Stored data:
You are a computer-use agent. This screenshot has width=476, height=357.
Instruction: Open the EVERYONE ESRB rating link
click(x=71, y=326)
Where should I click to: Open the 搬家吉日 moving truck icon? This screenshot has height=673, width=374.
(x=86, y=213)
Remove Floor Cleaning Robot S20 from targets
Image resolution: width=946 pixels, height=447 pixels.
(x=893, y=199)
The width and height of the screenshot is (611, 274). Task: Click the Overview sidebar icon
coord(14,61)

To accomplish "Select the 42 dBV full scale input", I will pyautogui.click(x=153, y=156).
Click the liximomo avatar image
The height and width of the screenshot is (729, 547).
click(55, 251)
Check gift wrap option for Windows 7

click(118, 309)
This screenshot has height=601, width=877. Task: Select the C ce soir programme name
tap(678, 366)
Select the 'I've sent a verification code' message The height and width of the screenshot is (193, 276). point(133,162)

● **Task instructions**
Please restate the data word for word, every record included.

● **Result for this exercise**
You are a computer-use agent. This screenshot has width=476, height=357.
Instruction: Open the EVERYONE ESRB rating link
click(x=71, y=326)
Where should I click to: Open the 搬家吉日 moving truck icon? This screenshot has height=673, width=374.
(x=86, y=213)
Remove Floor Cleaning Robot S20 from targets
Image resolution: width=946 pixels, height=447 pixels.
(x=893, y=199)
The width and height of the screenshot is (611, 274). Task: Click the Overview sidebar icon
coord(14,61)

To accomplish "Select the 42 dBV full scale input", I will pyautogui.click(x=153, y=156).
Click the liximomo avatar image
The height and width of the screenshot is (729, 547).
click(55, 251)
Check gift wrap option for Windows 7

click(118, 309)
This screenshot has height=601, width=877. Task: Select the C ce soir programme name
tap(678, 366)
Select the 'I've sent a verification code' message The height and width of the screenshot is (193, 276). point(133,162)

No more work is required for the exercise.